The Book Itch is not only a commentary of civil rights, but a story about working incredibly hard to make your dream possible. Lewis Jr.’s mother told him, “[Dad] had something in his heart he believed in so much that he’d do just about anything to make it happen.”
On the final page, Lewis Michaux Jr. says, “Maybe someday I’ll believe in something so much I’ll have the itch to make it happen.”
An Itch To Scratch – Researching Our Ancestors’ Passions
After reading The Book Itch with children, you can discuss, civil rights, education, access to books, and working hard for your passion. A great list of discussion questions and lesson plan ideas can be found at the Classroom Bookshelf, here.
To apply the book to your own family history, tell the children about your own passions. What dreams do you have that you work toward? What are you passionate about? What itch do you have that you’ve got to scratch?
Taking it a step further, we can tell our children about their ancestors and their legacies. How can we find out what our ancestors’ passions were? My mom (Diana) wrote about her grandmother who spent the WWII giving service to the veteran’s home. She was able to discover this passion only when she opened up a little scrapbook that her grandmother made. Other clues can be found in what is left behind by these ancestors.
Children can interview their grandparents about these questions. Child/grandparent interviews work best when children create their own interview questions beforehand, but here are some possibilities:
-I read a book about someone who cared so much about creating a bookstore that he worked really hard to do it. What do you care about?
-What is important to you? What are you passionate about?
-What work did you do because of your passions and beliefs?
-Did you have dreams that were important to you? Did your dreams and plans change during your life?
-When you were little, what did you want to do when you grew up?

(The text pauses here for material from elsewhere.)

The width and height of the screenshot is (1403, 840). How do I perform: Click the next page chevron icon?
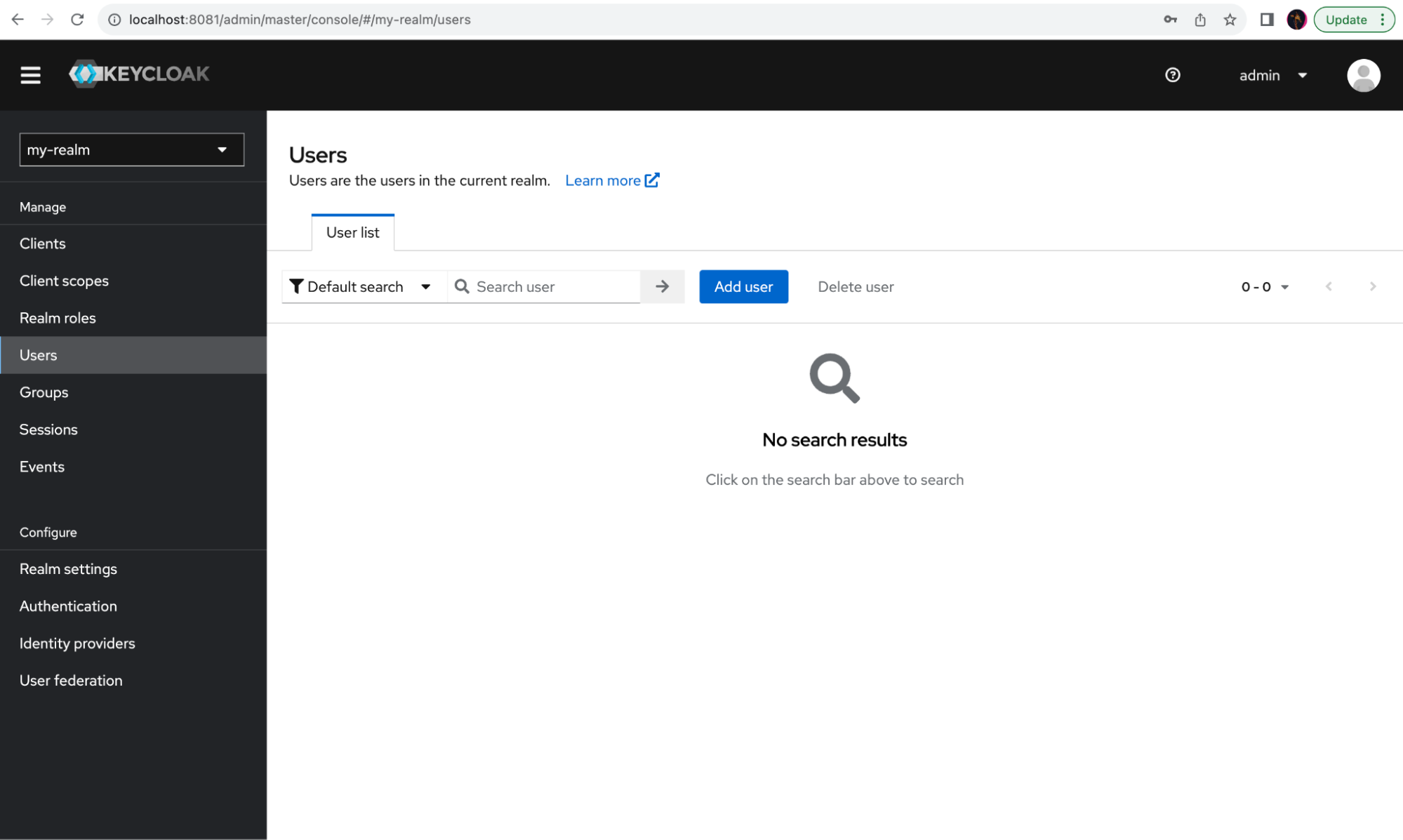1373,286
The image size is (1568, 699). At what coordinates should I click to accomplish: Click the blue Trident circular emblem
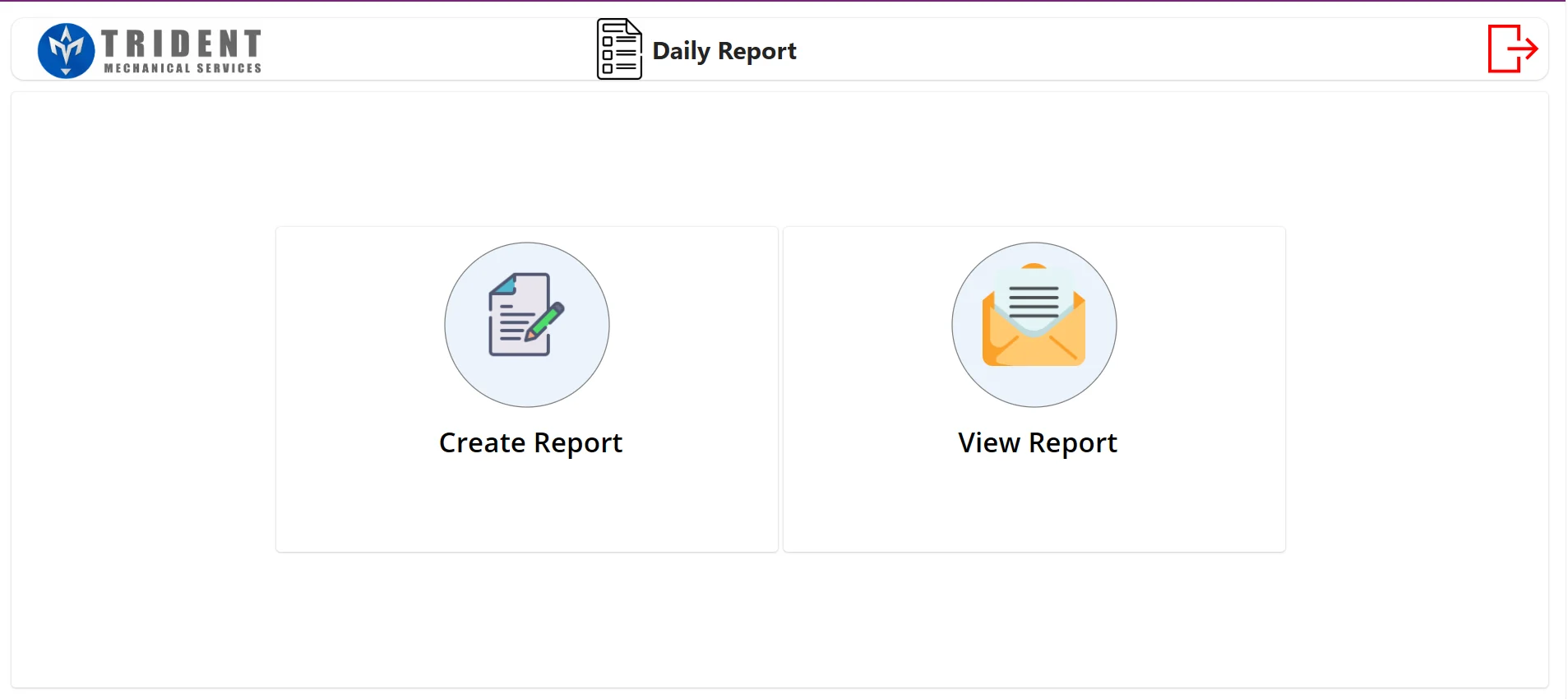(66, 50)
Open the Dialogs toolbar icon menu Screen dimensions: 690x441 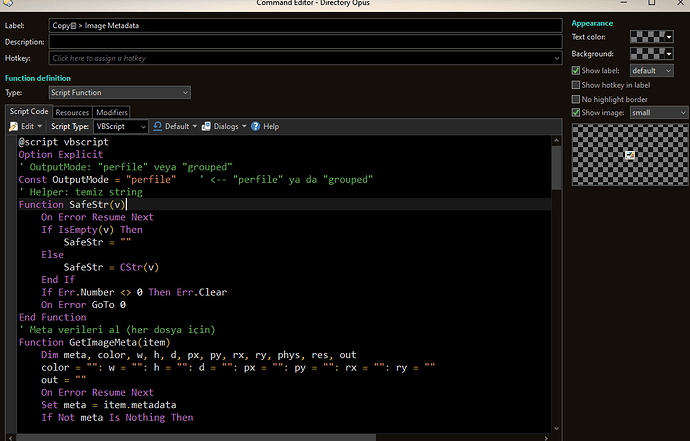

If your child is going to interview your parents, you might be able to guide them and give them some ideas beforehand, especially if you already know about their interests and passions. After interviewing their grandparents, children may be inspired to talk about what they want to do with their lives. Every kid has dreams for the future. “What do you want to be when you grow up?” is one of those quintessential childhood questions.
Discussions between generations about beliefs, dreams, working toward a goal, and a person’s life work are sure to unite family members are build love and closeness. Children may feel inspired to carry on the legacies of their parents or grandparents.
I’m inspired by my parents and grandparents and hope to continue some of their passions. My Grandma Shults’ cared deeply about family history. She worked to preserve the heirlooms, stories, and traditions of the past and pass them forward. A one-page story she gave to me inspired me to really dive into genealogy research. My Grandpa Shults was a peacemaker. He was soft spoken and kind and loving. I know he was passionate about many things, including sports, serving in church, and farming, but when I think of him, I think of his dedication to keeping the peace and his calm, often humorous responses to conflict and trial.
My Grandpa Elder was a huge advocate for education. He worked as a teacher for over thirty-five years and was constantly reading and learning until he passed away at age 87. I must have inherited his passion for teaching and books. My Grandma Elder gave her entire life to raising and serving her ten children and over fifty grandchildren. She continues to be an example to me of selflessness.
Pass On Your Passion
What do you perceive as your own life work? Don’t leave your descendants to wonder what it was. Write about it and share what you have done to make it happen. Still have an itch you’ve got to scratch? I love Lewis’ Michaux’s legacy of not letting anyone keep you from making it happen.